An interesting fact is that the two main sources of drugs are in small regions where the army does not work and there is a general lack of law and order. Cocaine mainly comes from Colombia, where drug gangs and their political allies (left-wing FARCs) almost put the government on its knees until politicians and most of the population did not rebel and began to fight back. In Afghanistan, the US and NATO command finally persuaded the governments of their countries to start a war with sources of financing: heroin trafficking.
This means that for almost a decade, the producers and distributors of acetic anhydride were under scrutiny and they were required to tighten control over the supply of chemicals to Afghanistan. Smugglers have proven more resourceful in using bribes and threats to circumvent government restrictions. The supply of chemical components to Afghanistan comes from the territories of all neighboring countries except Iran (having a small, incorruptible army on the border with Afghanistan trying to prevent opium and heroin). Acetic anhydride is often purchased in Europe or in Russia, labeled as other chemicals, and delivered to Pakistan or to one of the Central Asian neighboring countries of Afghanistan, where, for bribes or threats, it is delivered to laboratories in southern Afghanistan. Currently this smuggling network is under serious attack. Russia intends to control its growing problem of drug addiction by keeping smugglers (bringing in drugs and exporting chemicals) away from its border. But all these efforts are paralyzed by corruption and the lawless nature of the border areas. The example of Colombia shows that drug production can be resisted. But it’s not at all easy and progress is slow.
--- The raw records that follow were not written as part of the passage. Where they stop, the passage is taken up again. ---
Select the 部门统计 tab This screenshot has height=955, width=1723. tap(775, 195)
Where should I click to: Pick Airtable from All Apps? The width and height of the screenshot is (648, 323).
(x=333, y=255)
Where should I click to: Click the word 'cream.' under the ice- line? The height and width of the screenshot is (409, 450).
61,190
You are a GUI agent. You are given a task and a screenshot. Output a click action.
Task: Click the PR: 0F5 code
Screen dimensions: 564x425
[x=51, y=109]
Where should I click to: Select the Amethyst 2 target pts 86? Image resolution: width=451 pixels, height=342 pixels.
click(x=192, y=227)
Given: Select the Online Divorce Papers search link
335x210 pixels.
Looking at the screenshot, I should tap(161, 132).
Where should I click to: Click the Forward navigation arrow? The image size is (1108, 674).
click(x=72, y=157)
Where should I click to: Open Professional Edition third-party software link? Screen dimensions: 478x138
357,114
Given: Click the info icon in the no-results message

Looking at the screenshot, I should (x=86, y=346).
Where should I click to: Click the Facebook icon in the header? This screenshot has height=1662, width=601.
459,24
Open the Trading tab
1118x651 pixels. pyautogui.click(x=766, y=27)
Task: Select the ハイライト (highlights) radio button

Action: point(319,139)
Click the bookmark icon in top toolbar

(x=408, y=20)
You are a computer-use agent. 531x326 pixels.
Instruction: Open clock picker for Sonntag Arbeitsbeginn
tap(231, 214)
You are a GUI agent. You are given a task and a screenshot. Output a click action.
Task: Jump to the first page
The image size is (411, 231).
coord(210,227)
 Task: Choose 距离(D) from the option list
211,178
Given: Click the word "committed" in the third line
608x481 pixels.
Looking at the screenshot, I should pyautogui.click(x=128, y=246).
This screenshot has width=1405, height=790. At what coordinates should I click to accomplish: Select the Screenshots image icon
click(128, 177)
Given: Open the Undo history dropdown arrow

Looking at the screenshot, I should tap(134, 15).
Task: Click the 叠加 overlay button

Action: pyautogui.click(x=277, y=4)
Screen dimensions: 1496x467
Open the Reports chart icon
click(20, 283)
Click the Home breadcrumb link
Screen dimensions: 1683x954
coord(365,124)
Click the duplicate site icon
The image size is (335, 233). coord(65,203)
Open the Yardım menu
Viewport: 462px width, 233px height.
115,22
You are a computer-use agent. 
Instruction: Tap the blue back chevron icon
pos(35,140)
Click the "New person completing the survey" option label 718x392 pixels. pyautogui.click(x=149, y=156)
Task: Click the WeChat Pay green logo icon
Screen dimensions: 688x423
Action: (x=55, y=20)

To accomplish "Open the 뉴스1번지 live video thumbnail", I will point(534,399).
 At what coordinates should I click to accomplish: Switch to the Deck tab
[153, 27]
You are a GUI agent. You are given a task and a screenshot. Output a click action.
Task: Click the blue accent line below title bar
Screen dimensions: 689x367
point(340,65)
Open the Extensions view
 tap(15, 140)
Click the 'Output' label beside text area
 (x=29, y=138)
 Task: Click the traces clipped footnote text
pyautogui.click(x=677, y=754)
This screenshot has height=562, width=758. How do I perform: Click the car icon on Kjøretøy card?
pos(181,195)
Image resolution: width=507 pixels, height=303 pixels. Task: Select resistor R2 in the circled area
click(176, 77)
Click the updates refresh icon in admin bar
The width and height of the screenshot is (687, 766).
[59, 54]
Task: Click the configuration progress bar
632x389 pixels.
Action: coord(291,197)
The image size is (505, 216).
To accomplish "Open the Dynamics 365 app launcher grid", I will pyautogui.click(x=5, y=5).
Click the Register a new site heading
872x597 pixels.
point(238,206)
Russia and Iran are the two regional countries most actively combating heroin trade. Pakistan has several million drug addicts using opium, hashish and heroin, but the government and police are so corrupt that they make no real effort to stop the flow of drugs. The population of most countries in Central Asia is too poor to afford most of these drugs, even at low prices (due to proximity to the source). Large markets are far from Afghanistan, and all these countries would like to stop the flow of heroin.
Promises to eliminate drug addiction is one of the reasons why Islamic radicals get popular support. However, an alliance between the Taliban and drug gangs in Afghanistan is becoming widely known and convincing in the Islamic world. Islamic terrorists cannot simultaneously fight and support the drug business. Ultimately, they will have to choose which is more important to them: righteousness or wealth.